▸ Text
DESCRIPTION OF THE EMBODIMENTS
Overall Constitution
[0056] An image display apparatus and a control method thereof
according to the present embodiment will be described below.
According to the present invention, a reduction in image quality
occurring when an image display apparatus is driven using a dual
scanning system can be reduced effectively. A specific example in
which the present invention is applied to an image display
apparatus having field emission elements (electron-emitting
devices) as display elements will be described below, but the
display element is not limited to this type and may be a plasma
element, a liquid crystal element, an EL element, and so on, for
example. Note, however, that the luminance of EL elements and
electron-emitting devices varies exponentially relative to a
voltage, and therefore voltage variation occurring when an image
display apparatus is driven using a dual scanning system appears
strikingly on an image (the image quality deteriorates greatly).

▸ Information supplied
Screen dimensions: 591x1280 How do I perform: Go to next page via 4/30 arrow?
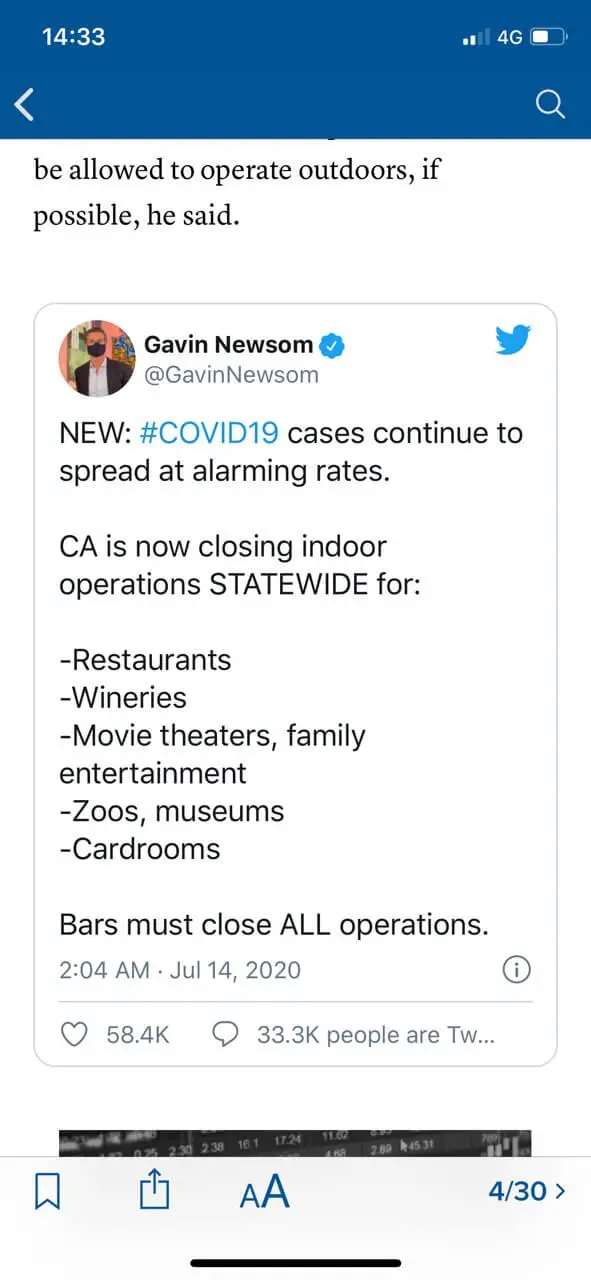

▸ Task set
1 – In the display apparatus text, how does the luminance of EL elements and electron-emitting devices vary relative to a voltage?
2 – Print the display apparatus text between "According to the present invention, a" and "quality deteriorates greatly).", inclusive.

▸ Final answers
1 – It varies exponentially.

2 –
According to the present invention, a reduction in image quality
occurring when an image display apparatus is driven using a dual
scanning system can be reduced effectively. A specific example in
which the present invention is applied to an image display
apparatus having field emission elements (electron-emitting
devices) as display elements will be described below, but the
display element is not limited to this type and may be a plasma
element, a liquid crystal element, an EL element, and so on, for
example. Note, however, that the luminance of EL elements and
electron-emitting devices varies exponentially relative to a
voltage, and therefore voltage variation occurring when an image
display apparatus is driven using a dual scanning system appears
strikingly on an image (the image quality deteriorates greatly).